Jake warf sich zu Boden und rollte sich ins Gebüsch. Alles in ihm konzentrierte sich auf den Lichtstrahl. Sein Puls verlangsamte sich. Er hörte nicht mehr die Geräusche der Nacht, sondern nur den Atem des Gegners. Der Lichtstrahl glitt über den Pick-up, über den Boden, suchte nach ihm.

Flach auf die Erde gedrückt, wartete Jake sprungbereit ab …

„Kommen Sie hervor.“

Das war Addison McDowells Stimme.

Jäh kehrte er in die Realität zurück. Er lag hier nicht in einem Straßengraben irgendwo in Afghanistan, das hier war seine Heimat. Und die Taschenlampe hielt nicht der Feind, sondern eine Frau, die der Wagen, der ihr mitten in der Nacht folgte, verängstigt hatte.
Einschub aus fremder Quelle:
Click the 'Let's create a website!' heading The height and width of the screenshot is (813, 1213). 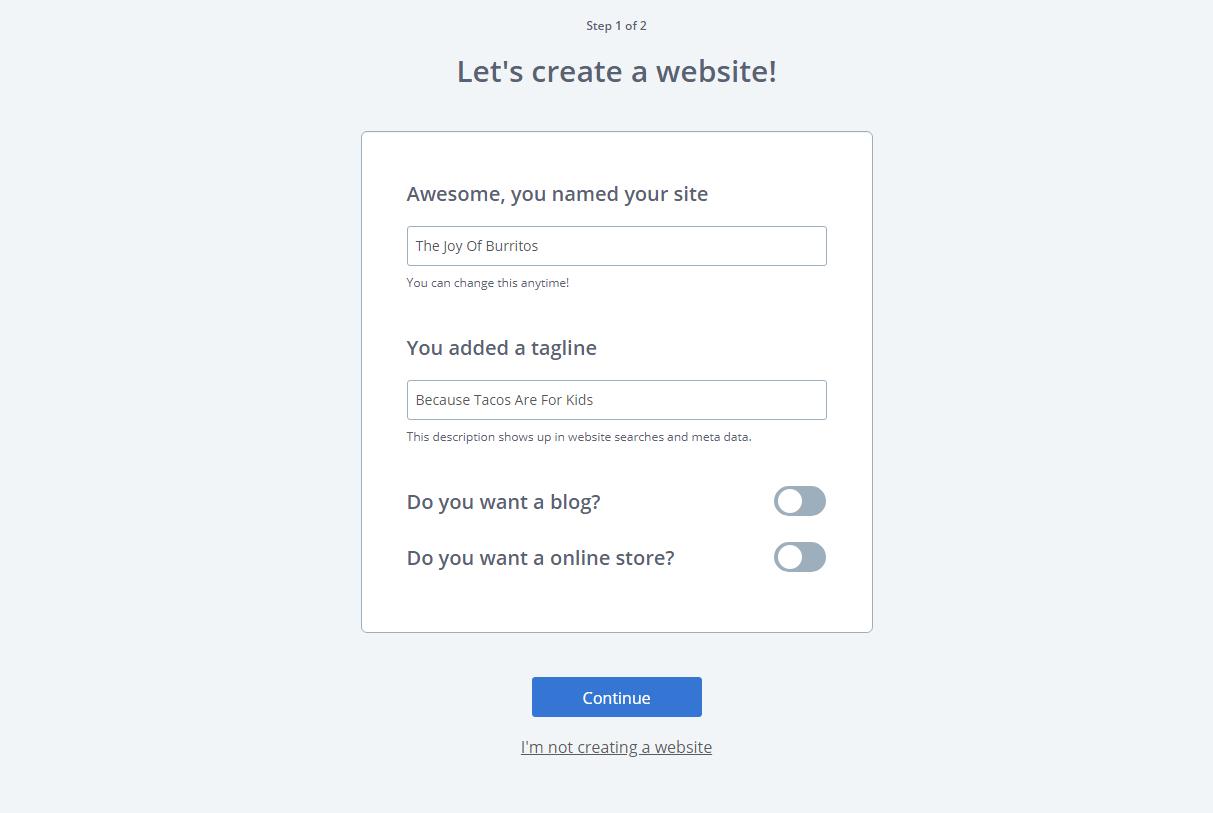[616, 71]
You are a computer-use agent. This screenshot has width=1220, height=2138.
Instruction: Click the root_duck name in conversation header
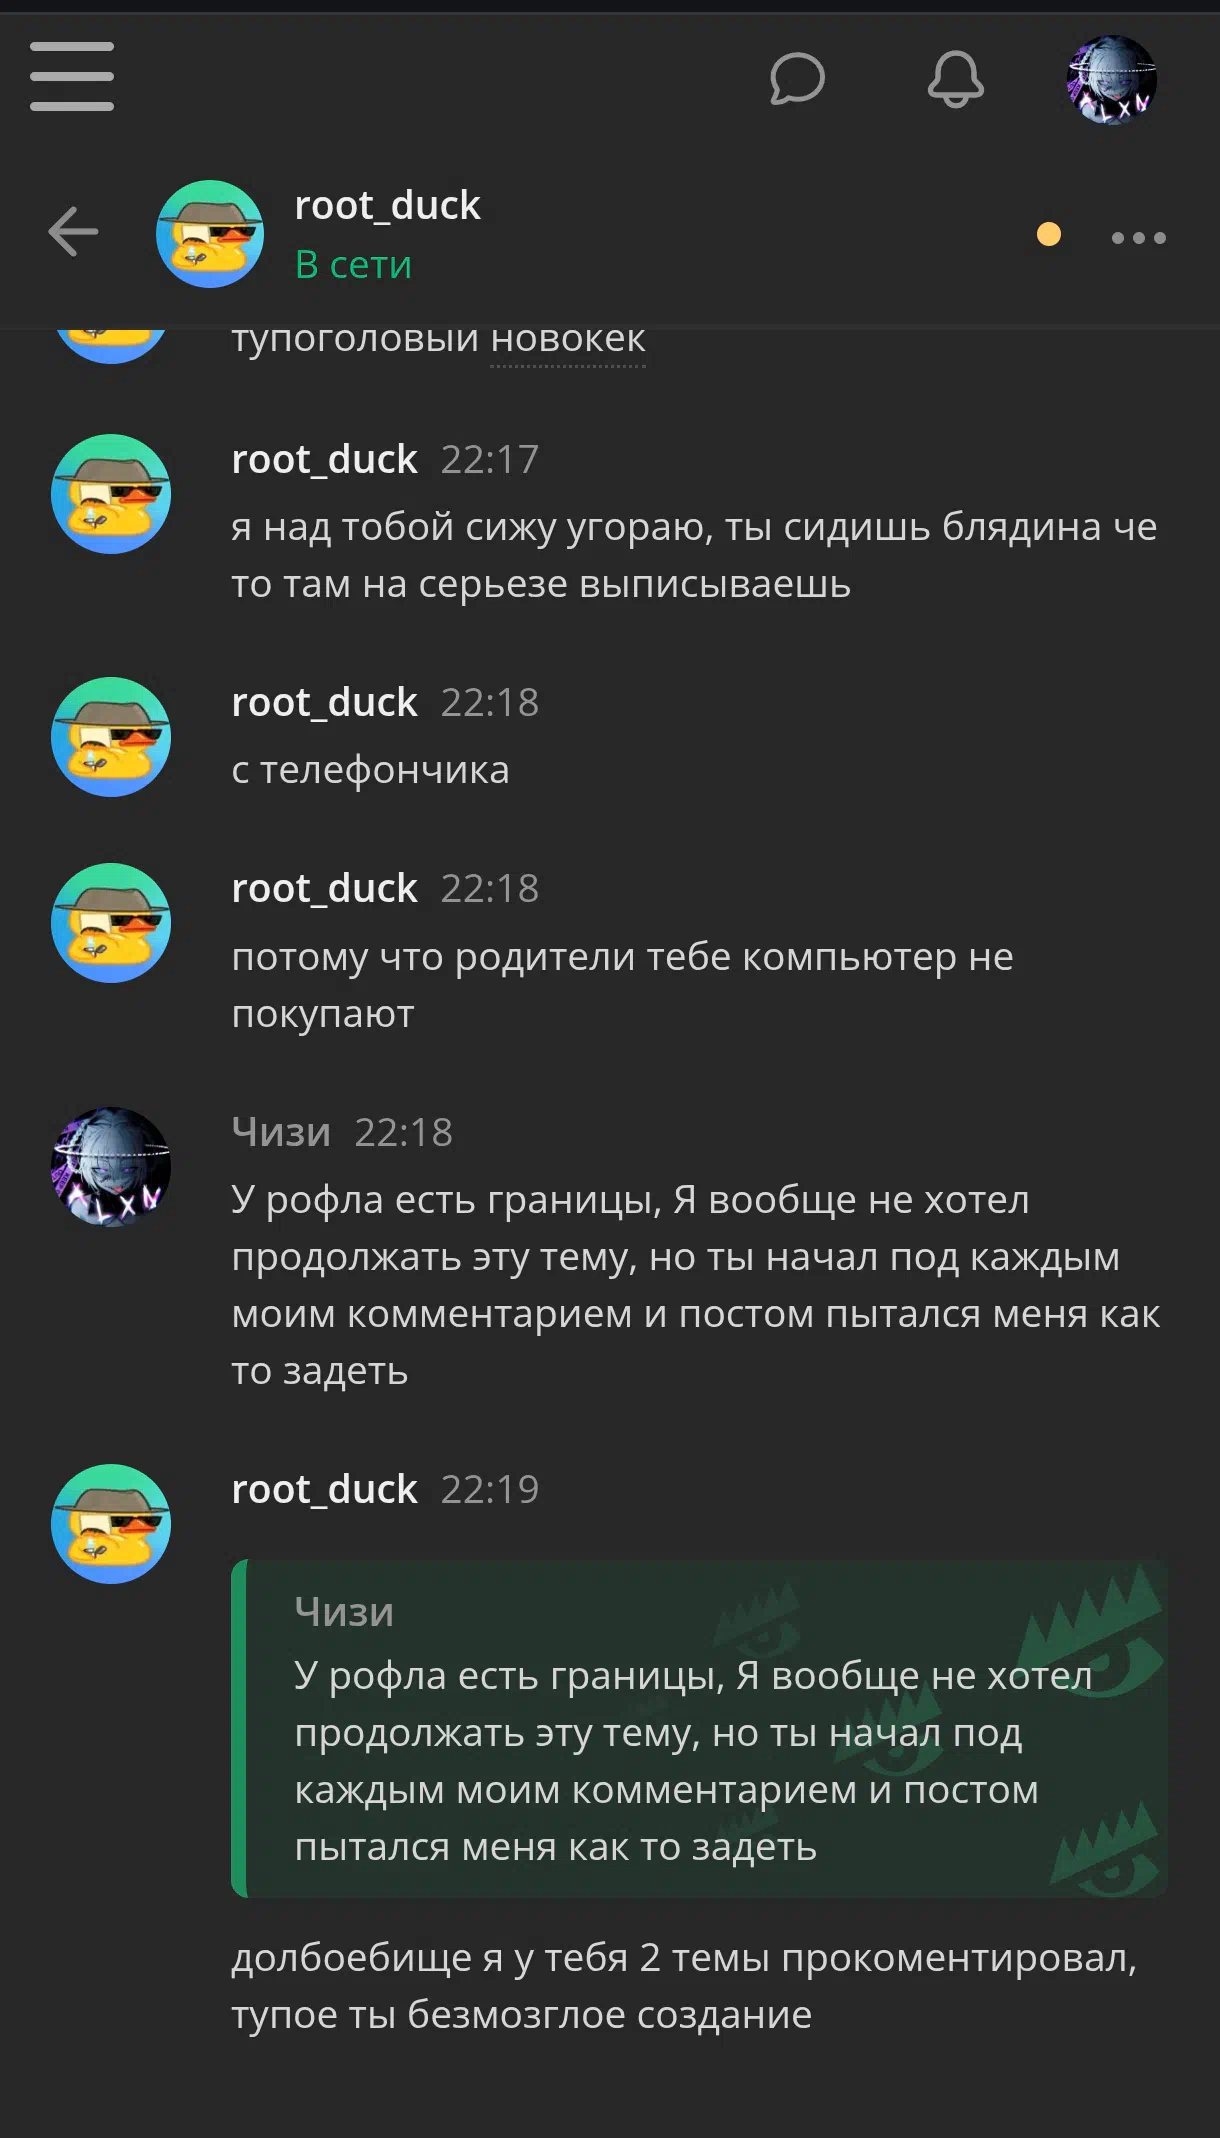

„Addison, ich bin’s, Jake Wilde. Sie brauchen keine …“

Der Lichtstrahl schwenkte in seine Richtung. Bald würde sie ihn gefunden haben. Jake erhob sich langsam.

„Addison, hören Sie … Ich verstehe, wieso Sie sauer sind …“

„Sie brauchen nur zu verstehen, dass ich eine Pistole habe und weiß, wie man damit umgeht.“

In Sekundenbruchteilen streckte Jake sich wieder auf dem Boden aus. Eine Pistole? Unmöglich. Woher sollte sie eine Pistole …
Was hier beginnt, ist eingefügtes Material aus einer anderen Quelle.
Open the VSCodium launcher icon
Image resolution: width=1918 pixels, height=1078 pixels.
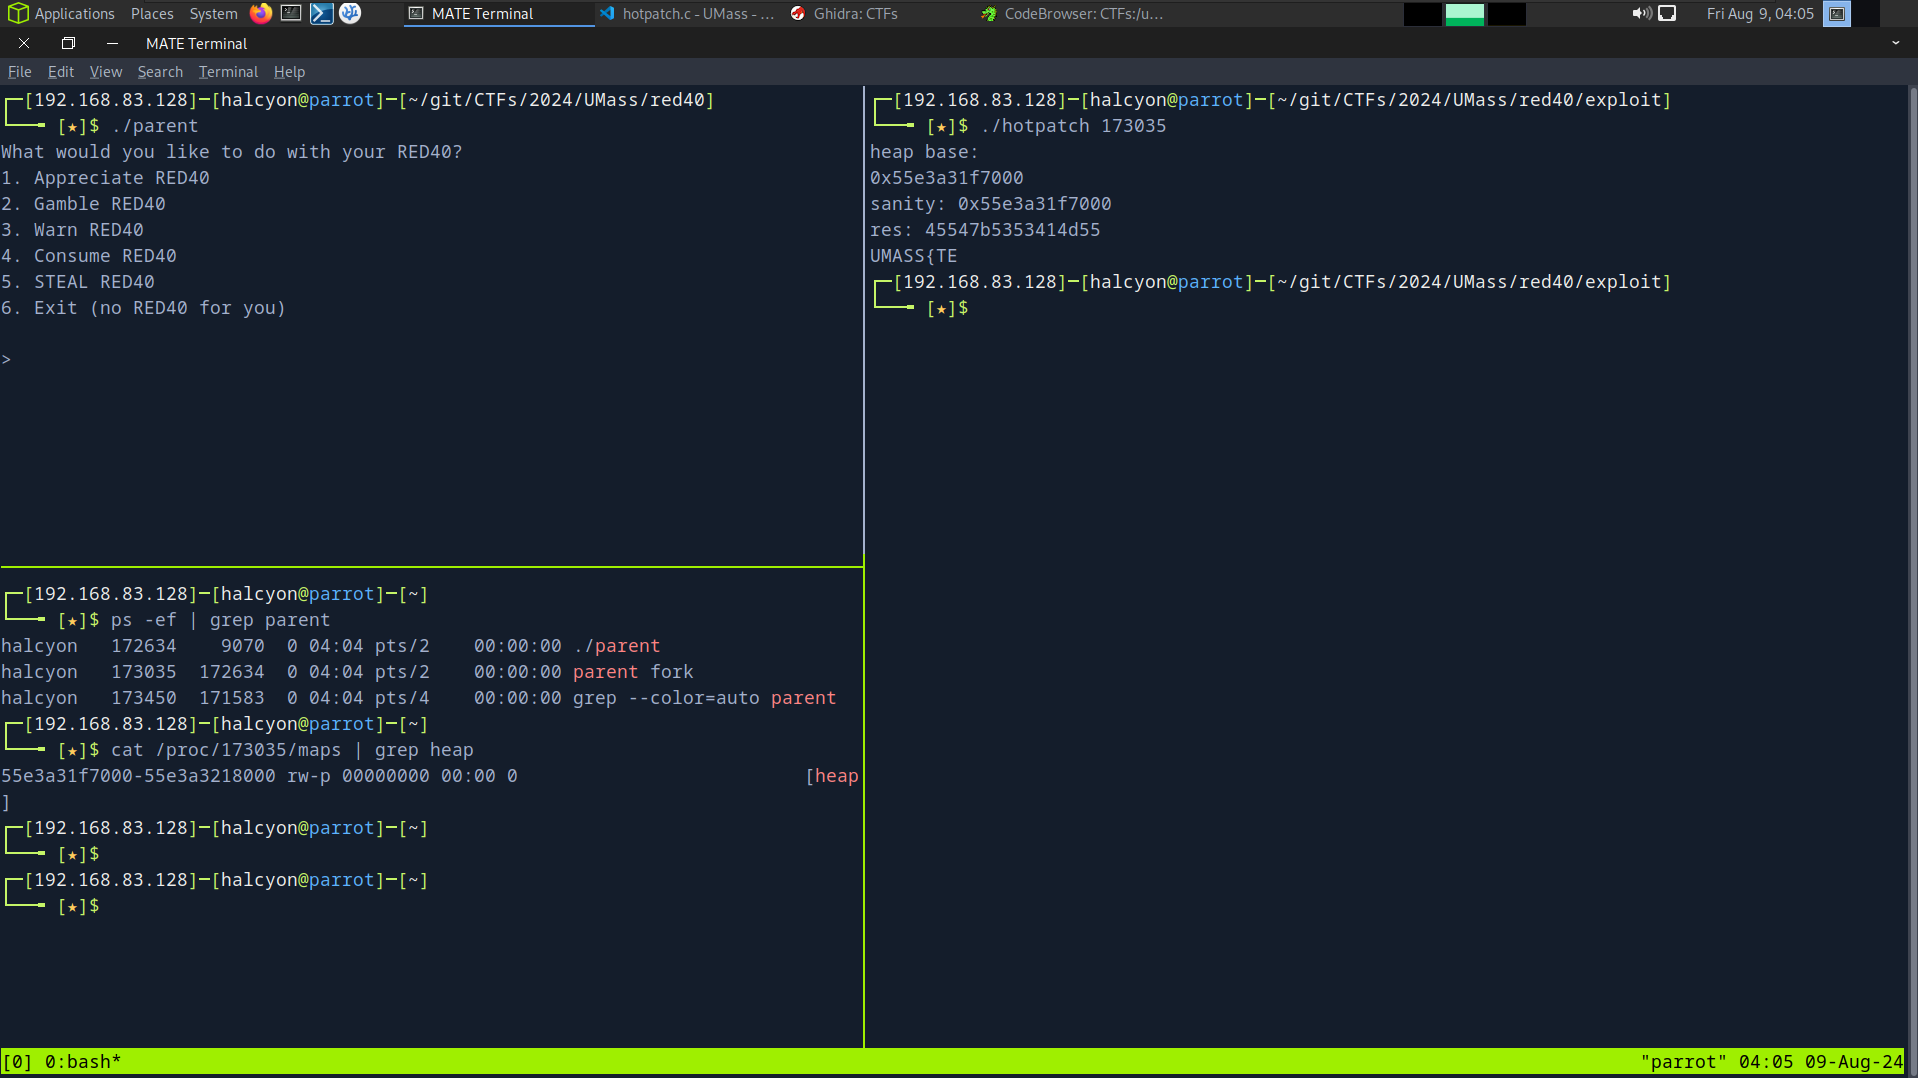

Aus dem Haus natürlich. Der alte Chambers hatte mindestens ein Dutzend Waffen gehabt, Gewehre, Pistolen, Automatikwaffen. Er war ein übler Jäger gewesen, hatte auf alles geschossen, was sich bewegte.

Verdammt, das war nicht gut.

Jake räusperte sich. „Addison, ich habe nicht vor, Ihnen etwas zu tun.“

„Ich zähle jetzt langsam bis fünf, Captain. Bis dahin sollten Sie besser mit erhobenen Händen aufgestanden sein.“

„Hören Sie, Sie wollen doch sicher keinen Unfall mit dem Ding …“

„Sie zu erschießen wäre kein Unfall.“

„Verdammt, Lady …“

Der Lichtstrahl glitt über ihn hinweg.

„Eins. Zwei …“

Der Strahl kehrte zurück, leuchtete nur Zentimeter über seinem Kopf in die Dunkelheit.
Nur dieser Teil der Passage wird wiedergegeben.